Write only the number of lines in the entries that hold the string "will".

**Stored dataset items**
<<<<
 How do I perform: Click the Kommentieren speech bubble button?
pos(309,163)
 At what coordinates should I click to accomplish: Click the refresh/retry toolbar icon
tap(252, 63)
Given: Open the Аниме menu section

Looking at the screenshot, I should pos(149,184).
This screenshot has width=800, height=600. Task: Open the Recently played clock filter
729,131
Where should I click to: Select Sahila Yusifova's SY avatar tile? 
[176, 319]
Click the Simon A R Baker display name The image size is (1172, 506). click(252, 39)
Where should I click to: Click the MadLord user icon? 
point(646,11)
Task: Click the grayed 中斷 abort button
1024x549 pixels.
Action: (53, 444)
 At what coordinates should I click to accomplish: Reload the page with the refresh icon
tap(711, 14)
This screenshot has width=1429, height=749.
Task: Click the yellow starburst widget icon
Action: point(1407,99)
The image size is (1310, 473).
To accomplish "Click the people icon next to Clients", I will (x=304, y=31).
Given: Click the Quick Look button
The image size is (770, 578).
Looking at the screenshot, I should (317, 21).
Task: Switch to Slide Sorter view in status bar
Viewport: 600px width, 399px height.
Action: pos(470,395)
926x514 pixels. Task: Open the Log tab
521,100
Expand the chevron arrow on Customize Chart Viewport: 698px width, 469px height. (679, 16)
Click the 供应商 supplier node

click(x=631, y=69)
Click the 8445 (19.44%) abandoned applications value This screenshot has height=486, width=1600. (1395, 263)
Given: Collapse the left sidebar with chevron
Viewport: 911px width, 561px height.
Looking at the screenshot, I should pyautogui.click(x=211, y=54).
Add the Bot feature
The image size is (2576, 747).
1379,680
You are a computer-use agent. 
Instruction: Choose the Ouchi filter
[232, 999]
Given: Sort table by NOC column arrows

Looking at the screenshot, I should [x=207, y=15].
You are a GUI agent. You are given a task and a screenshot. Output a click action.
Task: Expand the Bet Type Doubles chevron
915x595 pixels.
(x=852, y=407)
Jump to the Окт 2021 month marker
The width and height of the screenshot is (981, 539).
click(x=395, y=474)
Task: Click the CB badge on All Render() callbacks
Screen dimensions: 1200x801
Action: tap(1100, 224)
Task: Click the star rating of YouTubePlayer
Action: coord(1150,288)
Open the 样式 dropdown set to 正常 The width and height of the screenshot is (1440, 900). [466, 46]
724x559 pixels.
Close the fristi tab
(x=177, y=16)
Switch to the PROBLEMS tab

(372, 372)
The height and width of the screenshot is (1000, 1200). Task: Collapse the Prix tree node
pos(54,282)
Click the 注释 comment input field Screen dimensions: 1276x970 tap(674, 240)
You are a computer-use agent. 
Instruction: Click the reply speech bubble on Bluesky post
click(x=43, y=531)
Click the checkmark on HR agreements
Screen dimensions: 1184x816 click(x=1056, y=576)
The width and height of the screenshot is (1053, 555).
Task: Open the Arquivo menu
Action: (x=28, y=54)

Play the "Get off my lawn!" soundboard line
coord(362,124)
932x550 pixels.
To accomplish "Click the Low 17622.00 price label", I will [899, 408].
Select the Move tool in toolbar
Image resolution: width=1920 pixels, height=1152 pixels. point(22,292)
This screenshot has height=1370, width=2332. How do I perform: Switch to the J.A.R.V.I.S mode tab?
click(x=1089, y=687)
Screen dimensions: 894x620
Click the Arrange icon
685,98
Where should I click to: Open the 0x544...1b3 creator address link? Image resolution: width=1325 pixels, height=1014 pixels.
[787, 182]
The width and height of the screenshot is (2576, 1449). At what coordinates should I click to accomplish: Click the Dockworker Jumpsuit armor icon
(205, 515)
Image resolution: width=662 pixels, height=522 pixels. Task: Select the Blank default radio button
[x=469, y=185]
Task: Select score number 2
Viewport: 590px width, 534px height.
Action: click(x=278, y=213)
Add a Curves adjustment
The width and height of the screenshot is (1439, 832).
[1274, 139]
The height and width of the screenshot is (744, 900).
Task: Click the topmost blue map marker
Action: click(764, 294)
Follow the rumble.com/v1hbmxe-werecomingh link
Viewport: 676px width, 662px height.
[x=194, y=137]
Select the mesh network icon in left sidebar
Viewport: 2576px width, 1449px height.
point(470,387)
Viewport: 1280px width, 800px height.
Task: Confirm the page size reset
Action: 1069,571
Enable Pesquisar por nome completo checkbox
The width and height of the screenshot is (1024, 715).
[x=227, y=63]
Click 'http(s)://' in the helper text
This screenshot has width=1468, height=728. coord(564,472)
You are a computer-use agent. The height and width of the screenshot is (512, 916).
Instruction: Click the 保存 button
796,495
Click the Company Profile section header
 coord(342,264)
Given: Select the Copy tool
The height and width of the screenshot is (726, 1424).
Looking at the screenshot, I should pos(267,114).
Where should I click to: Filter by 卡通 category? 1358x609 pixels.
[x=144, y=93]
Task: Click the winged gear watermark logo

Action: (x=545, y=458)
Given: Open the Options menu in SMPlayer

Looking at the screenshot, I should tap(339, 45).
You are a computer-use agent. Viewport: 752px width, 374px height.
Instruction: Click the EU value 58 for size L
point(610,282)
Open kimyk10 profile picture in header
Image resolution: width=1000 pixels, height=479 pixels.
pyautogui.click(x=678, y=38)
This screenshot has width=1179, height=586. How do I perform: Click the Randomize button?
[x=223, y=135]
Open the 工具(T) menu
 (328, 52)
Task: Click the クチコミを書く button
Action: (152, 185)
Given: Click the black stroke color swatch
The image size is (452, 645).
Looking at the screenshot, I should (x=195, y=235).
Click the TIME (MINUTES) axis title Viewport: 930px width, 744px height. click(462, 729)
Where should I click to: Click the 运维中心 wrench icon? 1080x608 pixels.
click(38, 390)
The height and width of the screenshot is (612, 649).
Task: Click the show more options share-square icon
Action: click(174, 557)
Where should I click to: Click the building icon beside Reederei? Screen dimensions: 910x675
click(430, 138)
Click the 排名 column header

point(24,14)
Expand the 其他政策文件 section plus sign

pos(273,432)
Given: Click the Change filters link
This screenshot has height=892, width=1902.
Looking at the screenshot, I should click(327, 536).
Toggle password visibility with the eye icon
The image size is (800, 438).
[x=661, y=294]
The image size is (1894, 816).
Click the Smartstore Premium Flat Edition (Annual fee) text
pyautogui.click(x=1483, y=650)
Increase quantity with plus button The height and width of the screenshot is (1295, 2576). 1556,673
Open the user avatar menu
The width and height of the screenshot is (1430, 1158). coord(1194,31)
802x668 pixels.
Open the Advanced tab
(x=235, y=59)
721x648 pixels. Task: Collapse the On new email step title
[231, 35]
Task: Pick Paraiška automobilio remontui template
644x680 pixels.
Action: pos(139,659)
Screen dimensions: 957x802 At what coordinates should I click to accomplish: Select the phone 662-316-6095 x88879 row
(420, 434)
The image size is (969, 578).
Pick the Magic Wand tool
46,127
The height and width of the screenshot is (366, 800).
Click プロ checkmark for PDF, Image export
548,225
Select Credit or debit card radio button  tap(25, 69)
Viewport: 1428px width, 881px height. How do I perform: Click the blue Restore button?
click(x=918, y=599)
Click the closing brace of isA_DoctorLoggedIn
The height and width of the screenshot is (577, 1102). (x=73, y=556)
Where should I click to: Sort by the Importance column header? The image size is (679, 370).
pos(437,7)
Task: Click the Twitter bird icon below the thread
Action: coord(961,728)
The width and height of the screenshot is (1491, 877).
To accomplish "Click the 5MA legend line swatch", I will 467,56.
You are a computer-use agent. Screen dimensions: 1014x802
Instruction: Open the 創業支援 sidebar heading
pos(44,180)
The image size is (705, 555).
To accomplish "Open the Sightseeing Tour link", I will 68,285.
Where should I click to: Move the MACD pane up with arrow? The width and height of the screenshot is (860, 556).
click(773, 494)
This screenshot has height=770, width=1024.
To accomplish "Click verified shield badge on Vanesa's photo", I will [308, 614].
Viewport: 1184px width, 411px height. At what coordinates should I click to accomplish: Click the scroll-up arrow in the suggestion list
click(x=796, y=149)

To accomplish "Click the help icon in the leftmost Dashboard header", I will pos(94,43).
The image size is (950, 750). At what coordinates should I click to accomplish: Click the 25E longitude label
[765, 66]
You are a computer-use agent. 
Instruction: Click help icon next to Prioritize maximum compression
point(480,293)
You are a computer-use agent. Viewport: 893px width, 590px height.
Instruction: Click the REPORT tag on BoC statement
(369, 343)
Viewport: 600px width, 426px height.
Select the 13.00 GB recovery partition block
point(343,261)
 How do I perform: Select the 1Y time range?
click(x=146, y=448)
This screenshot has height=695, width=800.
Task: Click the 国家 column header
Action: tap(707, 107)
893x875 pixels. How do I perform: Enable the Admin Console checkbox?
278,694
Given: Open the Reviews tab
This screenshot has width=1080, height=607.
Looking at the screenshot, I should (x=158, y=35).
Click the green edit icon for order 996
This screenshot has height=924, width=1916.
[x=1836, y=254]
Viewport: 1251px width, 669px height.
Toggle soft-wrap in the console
>>>>
**Answer for the task**
6